We came here for my husband’s job. I was working for the Ministry of Foreign Affairs in Shanghai, China and my husband worked for Pactics. He was transferred here and we decided to move here with our kids, I knew I wanted to set up a business as I come from an entrepreneurial family and always wanted to do it. I thought about what product or market is not here and what could I bring in? My comfortable, handmade wool slippers were worn out and the lady who used to make them didn’t do it anymore. That gave me the idea that in Cambodia there was the labor to make them so I had confidence in the product and all it needed was an upgrade in terms of design. I posted job ads for crocheters on Facebook and the people who responded got a crochet needle and yarn to make a sample. One young lady even taught herself online how to crochet through Youtube! She is now my production manager. Khmer women are very quick learners, good at hand work and even if they generally don’t know how to crochet, they learn quickly.
How did you decide on the name KOW?
It stands for Kingdom of Wonder (a nickname for Cambodia) and also is pronounced like ‘cow’ since Holland, where I am from, has so many cows!
How big is your team and why are you a social enterprise?
I have 5 full-time women knitting for me. We are for-profit social enterprise, as there are already plenty NGOs here and I wanted to supply sustainable employment. I wanted to find niche market, offer employment and do it in a fair and right way. I don’t need to get rich, I just want to be able to pay my bills and take care of my employees and in turn they take care of the business. That’s my philosophy and that’s why we have no retention problems. It’s important to me to create an atmosphere of trust at work and for them to tell me if something is wrong or if there is a problem. Building trust in a business is always a good investment. We work with a small team, have seasonal products (for European winters), build up stock, and ship out to Europe, so we have busy seasons. They can voluntarily do over-time for extra pay if they’d like. We sell online in Europe and had a soft launch in Holland last year and are planning to launch in the UK and Germany this year.
Why was your organization looking for a skilled volunteer? In what way did Pdg help you find the right one?
I talked to Luisa Gentile over lunch one day and she had skilled people in mind and I said I could use one as a small startup because even though we have an investment, I couldn’t afford to have someone here full-time. I needed help and in return could offer them insight into how a startup works. Luisa put me in touch with Eva Yulzari as she was interested in fair-trade and for the duration of the internship, she worked alongside me on topics across the board: preparing the company for certification; setting up a professional accounting system; writing an employee handbook; setting up a zero-waste project and much more. She would sit in with meetings with consultants and act as a sparring partner with me. Basically, she got the full experience of running a startup: the fun stuff and the not so fun stuff as well.
How did the professional volunteer make an actual, meaningful impact at your organization?

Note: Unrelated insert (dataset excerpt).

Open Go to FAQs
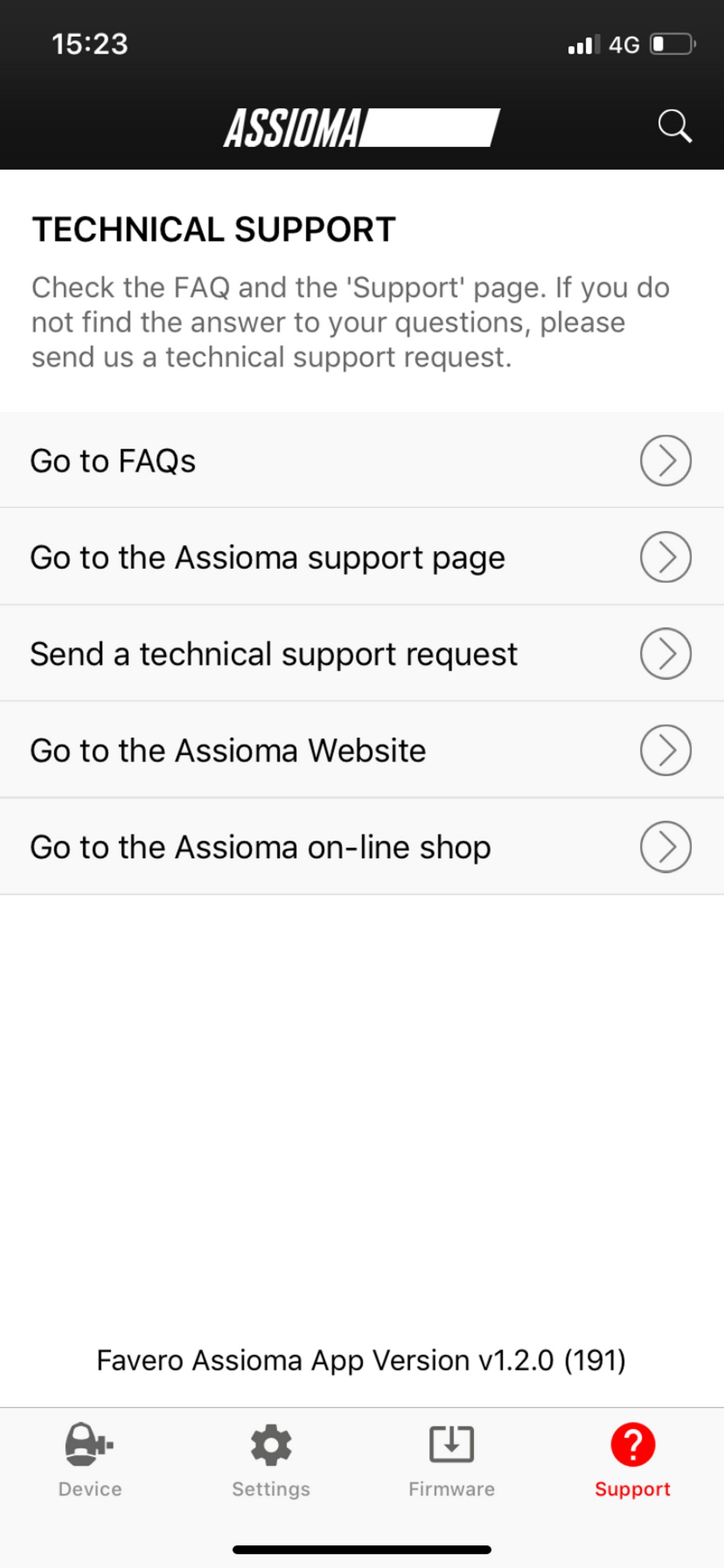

Eva came in at moment when we needed man-power and a marketing strategy. Her biggest impact was the administration side of things that we really needed to get done. But her work on social media and the marketing strategy was of great value as well. For me personally, I think the biggest impact was on me actually: having worked alone for 2 years, it was really nice to have a colleague to work and discuss things with. Because as an entrepreneur in a start-up, you’re pretty much on your own when it comes to making decisions.
What is the difference you noticed between having an intern/ student volunteering and a professional one?
I haven’t had any student volunteers here yet but working at the Ministry of Foreign Affairs in China, I had interns there under my supervision and they went from downright bad to excellent. It was too much of a risk to take on someone so young and if they can’t make it living in Cambodia. With Eva, I saw that she had lived in Indonesia and traveled and could be someone who could make a transition and hit the ground running. If I took on a young, inexperienced person it could take a month to get them up to speed and not even get any output from them. It can be a liability or risk to take someone inexperienced in the startup phase.
What advice would you give to a professional volunteer willing to volunteer in Cambodia? What does it take to make it a successful experience ?
You have to be open minded and if you travel abroad at all try to say yes to everything and go for it. Same goes with volunteering, whatever comes up, go out of your league of expertise and just say yes and don’t be afraid.
What advice would you give to a hosting organization looking for a professional volunteer?
Keep in mind that it’s not regular internship or volunteer opportunity. You need professional volunteers to have a good idea of what you can offer them in return. It is not just about taking from them, what can they get out of the experience? They come to volunteer professionally for a reason and you should listen to them and help facilitate what they want to learn and do then you will have a happy volunteer.
Are you going to repeat the experience and search for another pro volunteer in the future and why?
Yes, I would love to. We are already looking to have another Marketing and Communications volunteer through Professionals doing good again.